Moc filmu Wojciecha Kasperskiego nie ma jednego źródła. Z pewnością przyczynia się do nastrojowości produkcji i wciąż rosnącego poziomu napięcia również lokalizacja, której chłód i surowość z miejsca wywołują gęsią skórkę. Nawet najbardziej klimatyczne krajobrazy mogłyby jednak pozostać bez wyrazu, gdyby nie współpraca z utalentowanym operatorem. Mowa tutaj o Łukaszu Żalu, który odpowiedzialny był również za zdjęcia do „Idy” czy „Intruza”. Oczywiście „Na granicy” to nie tylko seria panoram, ale także doskonale skomponowane plany pełne, gdzie twórcy grają np. z ginącym w mroku i śnieżnej zamieci światłem latarki. Wnętrza ujęte zostały przy wykorzystaniu półzbliżeń i zbliżeń, pozwalających przede wszystkim na rejestrację rozedrganej mimiki i spotęgowanie klaustrofobicznego charakteru chatki na odludziu. Wszystkie kadry wypełnia starannie zaplanowana scenografia, uwiarygadniająca świat przedstawiony.

Kreacje aktorskie spotkały się z bardzo różnorodnym przyjęciem krytyki.

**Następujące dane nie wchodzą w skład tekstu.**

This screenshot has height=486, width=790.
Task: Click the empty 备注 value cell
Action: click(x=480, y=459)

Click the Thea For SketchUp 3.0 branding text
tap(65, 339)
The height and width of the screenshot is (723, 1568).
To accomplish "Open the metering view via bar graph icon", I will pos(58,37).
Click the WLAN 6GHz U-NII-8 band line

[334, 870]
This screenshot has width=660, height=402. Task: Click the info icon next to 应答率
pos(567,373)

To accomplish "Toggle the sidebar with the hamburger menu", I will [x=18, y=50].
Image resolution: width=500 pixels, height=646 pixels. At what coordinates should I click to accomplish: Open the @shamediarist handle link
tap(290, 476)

Zwłaszcza postać grana przez Marcina Dorocińskiego, który jest tutaj bohaterem charakterystycznym i wykazuje różnorodne, nierzadko stojące do siebie w opozycji, zachowania. Moim zdaniem – chociaż prywatnie bardzo boję się wariatów – Dorociński stworzył doskonałą postać o niejasnej kondycji psychicznej, której agresywne zachowania i konspiracyjne dialogi z samym sobą, sprawiają, iż jest ona nieprzewidywalna i zaskakująca. Znacznie mniej pola do popisu dostały w „Na granicy” takie gwiazdy, jak Andrzej Grabowski czy nawet Andrzej Chyra, którzy nie zaprezentowali nic ponad to, czego widzowie nie znaliby już z ich dotychczasowych dorobków. Całkiem dobrze pokazali się za to najmłodsi aktorzy – Bartosz Bielenia i Kuba Henriksen. Bohater grany przez tego pierwszego zdecydowanie działał mi na nerwy, ale zdaję sobie sprawę, że w filmach o podobnej gatunkowości i schemacie jest to niezbędny typ postaci.

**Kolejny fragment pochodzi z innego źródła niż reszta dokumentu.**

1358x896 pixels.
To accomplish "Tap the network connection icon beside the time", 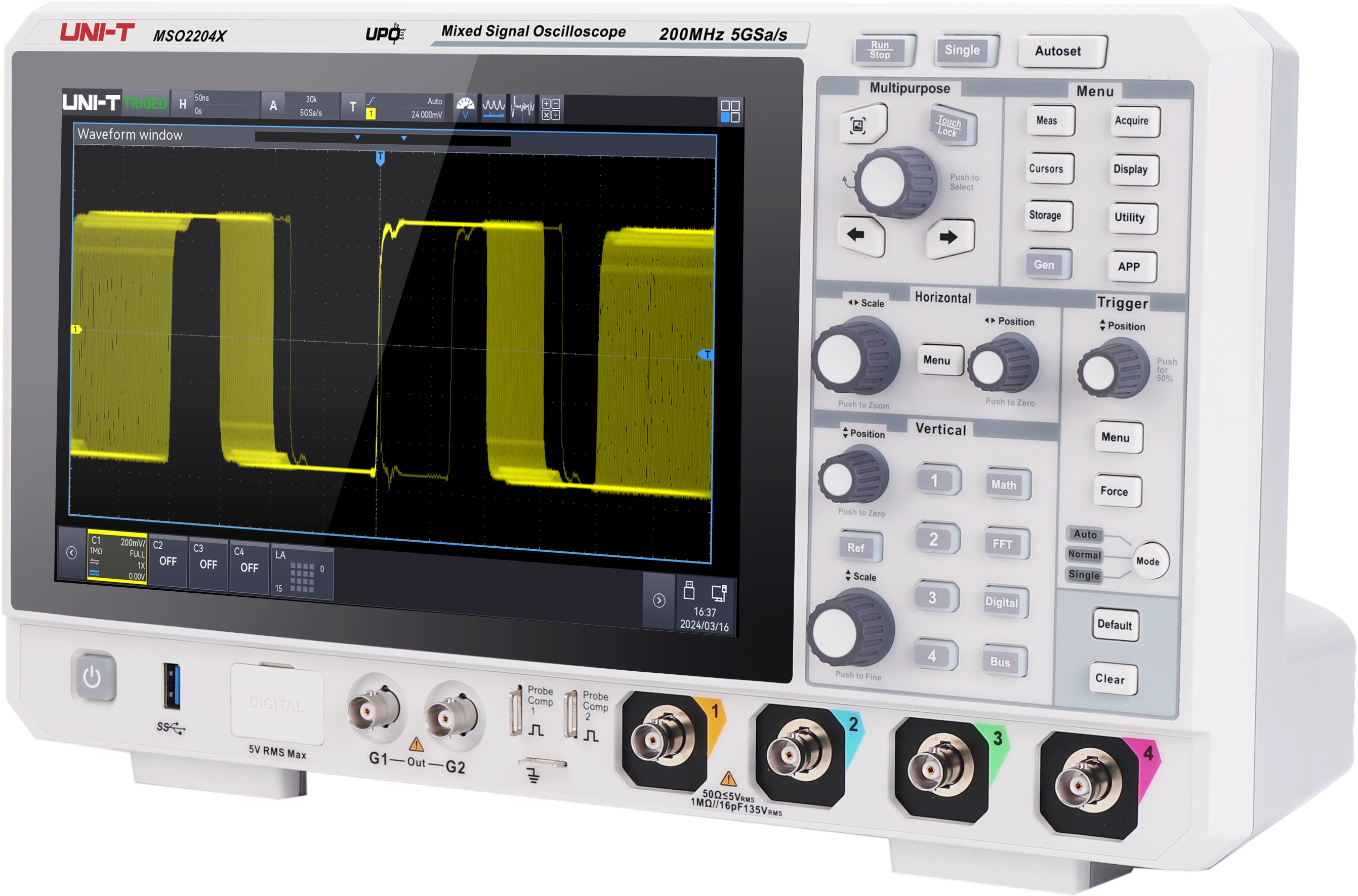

Nie rozumiem negatywnych komentarzy sporej części widzów, którzy oceniają „Na granicy” jako kolejną nieudaną, choć dobrze zapowiadającą się produkcję. Film Wojciecha Kasperskiego może i bardzo dokładnie wpisuje się w schemat, pozostawiając niewiele miejsca na oryginalność i nowatorstwo, jednak robi to bardzo sprawnie, w sposób wyważony dawkując napięcie. Trzeba też zauważyć, że chociaż Kasperski korzysta z wzorców zachodnich, to nie „amerykanizuje” swojego filmu, a wpisuje go w lokalną, bieszczadzką rzeczywistość. „Na granicy” stwarza niesamowite wrażenie estetyczne – zwłaszcza latem, nawet tym chłodnym, gdy znajduje się w kontrze do rzeczywistości – oraz zachęca charakterystycznymi kreacjami bohaterów. Jak dla mnie to kolejny powód do pochwalenia polskiego kina za obranie właściwego, świeższego kierunku rozwoju.